Wade v. Chaffee

8 R.I. 224 | R.I. | 1865

1. We do not think the defendant's plea in justification is bad for the first reason urged in support of the demurrer; for, in our opinion, a constable or police officer is not bound to procure a warrant before arresting a person whom he has probable cause to believe guilty of a felony, even though there may be no reason to fear the escape of such person in consequence of the delay in procuring the warrant. Davis v. Russell, 5 Bing. R. 354.

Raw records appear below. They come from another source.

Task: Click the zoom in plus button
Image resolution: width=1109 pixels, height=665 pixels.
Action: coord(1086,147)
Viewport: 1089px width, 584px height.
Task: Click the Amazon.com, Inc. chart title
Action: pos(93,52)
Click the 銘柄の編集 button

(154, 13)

2. The rules of pleading require that a plea justifying an arrest on suspicion of felony, without a warrant, should set forth the grounds of the suspicion, so that the court may judge of them and determine whether they afford probable cause or not.Mure v. Kaye, 4 Taunt. R. 34; Boynton v. Tidwell, 19 Texas R. 118. The plea in this case states, in effect, that the defendant was, at the time of the plaintiff's arrest, a police officer of the city of Providence; that he made the arrest under orders from the acting City Marshal, to whom complaint had been made, "that there had been feloniously stolen, taken and carried away from a certain room to which no one but the occupant and the plaintiff had access, a large sum of money, to wit, the sum of thirty-three dollars," and that the defendant had "good and probable cause of suspicion, and vehemently suspected the said plaintiff to have been guilty of, or concerned in, the stealing and carrying *226 away of the said money." The plea does not state who was the complainant or what were his means or opportunities of information, or to whom the stolen money belonged, or why the plaintiff should have been suspected rather than the occupant of the room where the theft was committed, or in fact any of the more particular circumstances, if any such there were, tending to fasten suspicion upon the plaintiff. A plea which is so general and indefinite in its averments does not, we think, meet the requirements of the rule. The plaintiff's demurrer must, therefore, be sustained.